BACKGROUNDPower devices are electronic components designed for use in the comparatively high voltage and high current applications. These devices may be implemented in widely varying applications to include lighting, automotive, consumer and appliance applications. Power devices include semiconductor devices that are adapted to function at high voltage and high current. One type of semiconductor device that is often implemented in power devices is power lateral double-diffused metal-oxide-semiconductor (LDMOS) field-effect-transistor (FET) device, referred to herein as a power LDMOS device. Another type of semiconductor device that is often implemented in such applications is a lateral High-Voltage Lateral MOSFET (HVFET).
As power technologies develop, power applications require power LDMOS devices to be cheaper and smaller in physical size. Often, the demands on the reduced size do not relax the power requirements; rather the power requirements may be the same or even increased. Moreover, there is a need to provide these devices with a comparatively high breakdown voltage (VBD), depending on the application. One LDMOS device adapted to provide the high breakdown voltage requirement combined with good on-state properties includes a reduced surface field (RESURF) structure. A power LDMOS or HVFET device having a RESURF structure comprises a first semiconductor region, which serves as a RESURF drift region, having one conductivity type; and a second semiconductor region, which serves as a charge balance region, having a different conductivity type. Moreover, the LDMOS and HVFETs may have one or a plurality of channels in the drift region of the device.

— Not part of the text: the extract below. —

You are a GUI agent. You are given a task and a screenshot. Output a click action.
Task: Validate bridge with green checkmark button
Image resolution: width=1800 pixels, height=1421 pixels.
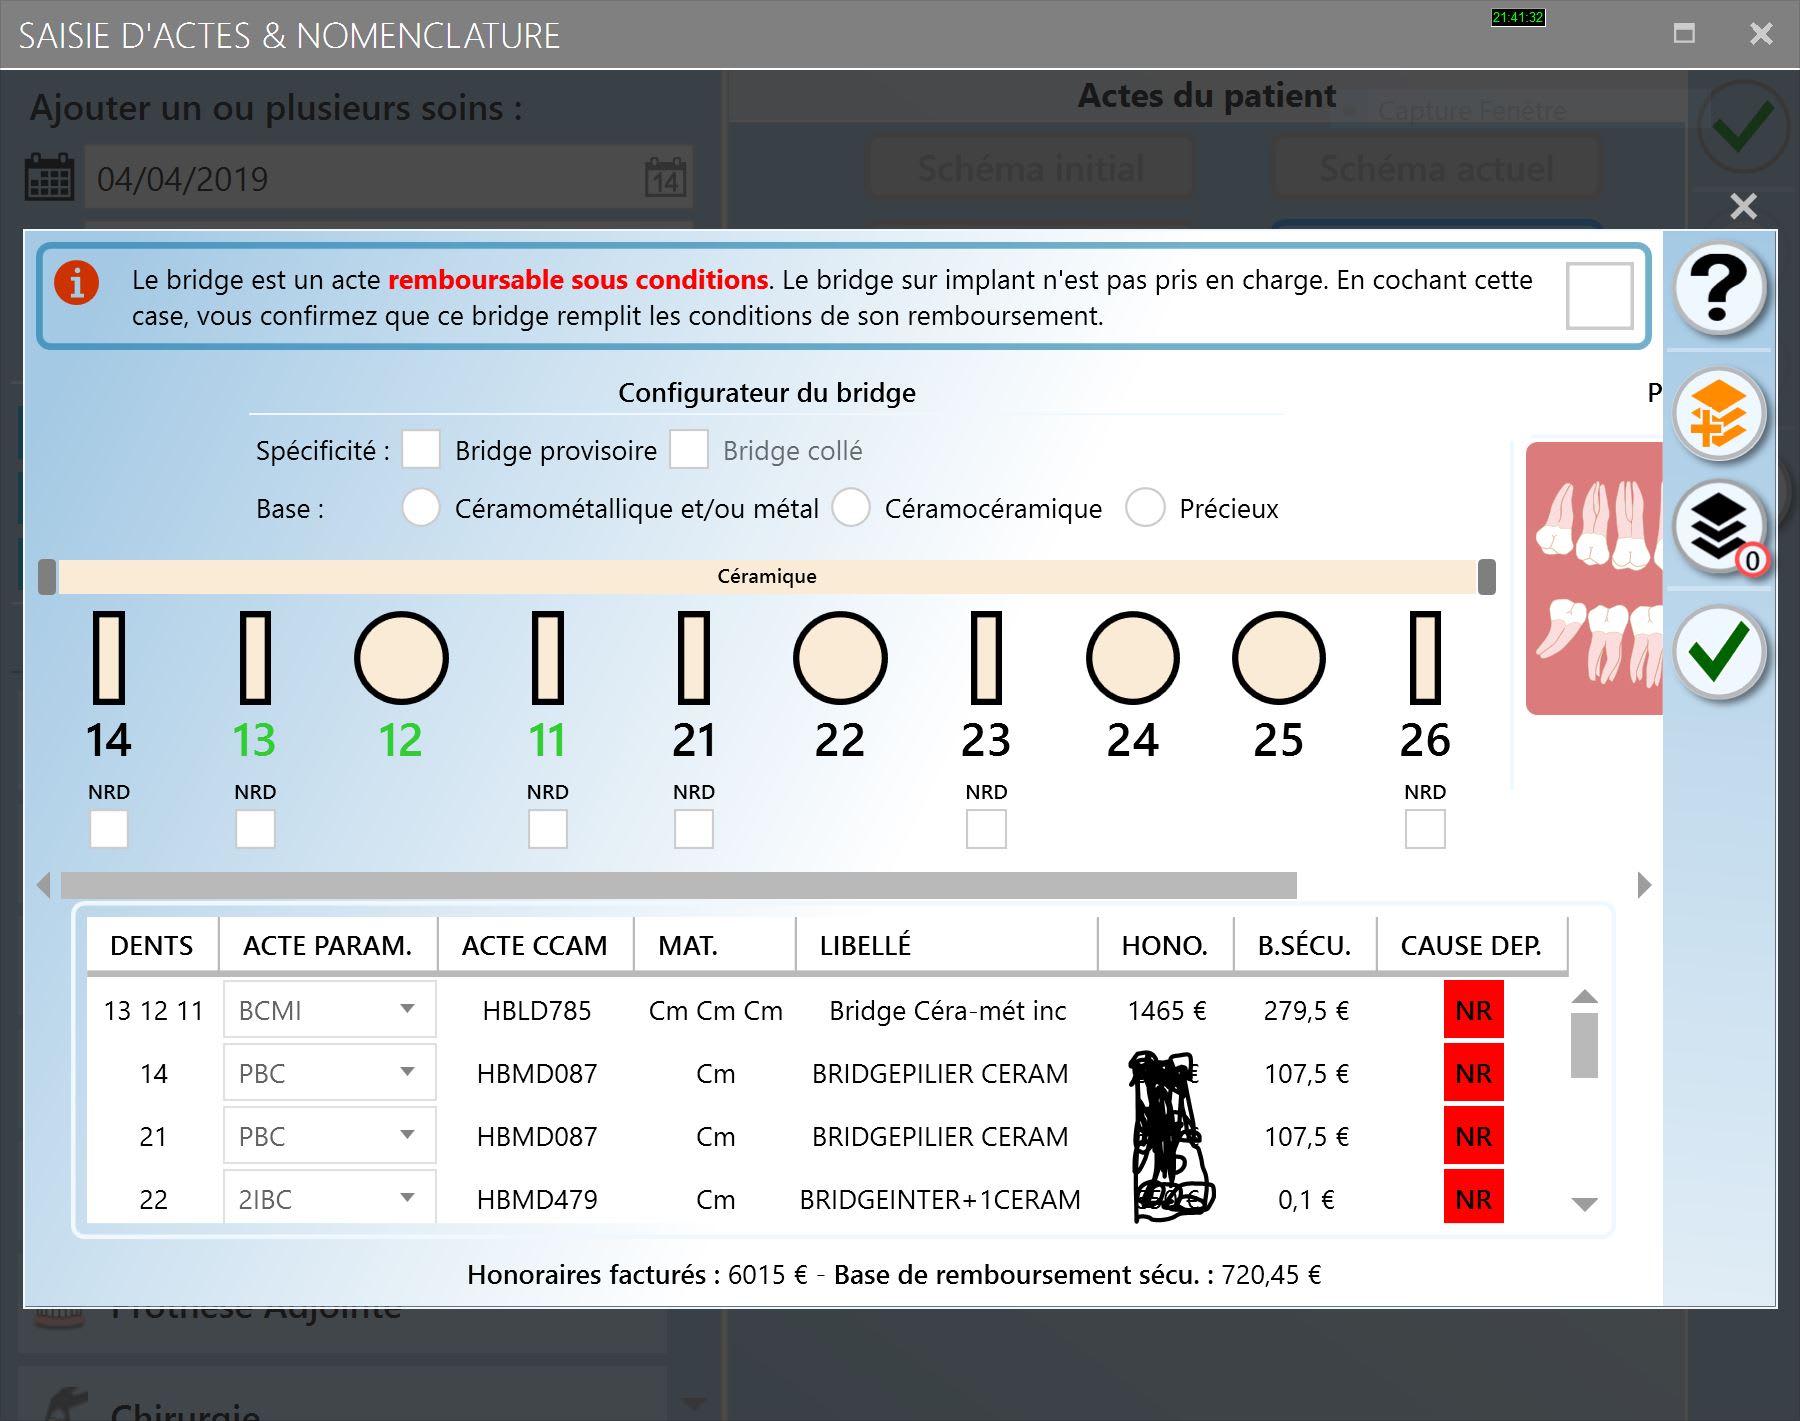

One known method for making LDMOS and HVFETs includes growing multiple epitaxial layers of alternating polarity to provide a plurality of channels. However, for proper RESURF operation, ion implantation of dopant charges is beneficial to effect proper doping of the pn-layers.
Another known method for making LDMOS and HVFETs with one or more conduction channels in parallel in the drift-region includes forming conduction channels of a second conductivity type in the extended drain by successive deep implantation of a dopant of a first conductivity type in a deep well or in an epitaxial layer of a second conductivity type so as to form a plurality of buried layers disposed at different vertical depths. The deep well or epitaxial layer of a second conductivity type is formed in or on a substrate of a first conductivity type. A second epitaxial layer of the second conduction type may be formed on the deep well or first epitaxial layer and the deep implant of the first conductivity type is repeated to form a second plurality of buried layers in stacked parallel relationship to the first plurality of buried layers. The stacked p-n layers in the extended drain form a drift region of the LDMOS or HVFET. When the HVFET or LDMOS is in an ON mode, a drift current flows between source and drain. In the OFF mode, the drift region is depleted of carriers.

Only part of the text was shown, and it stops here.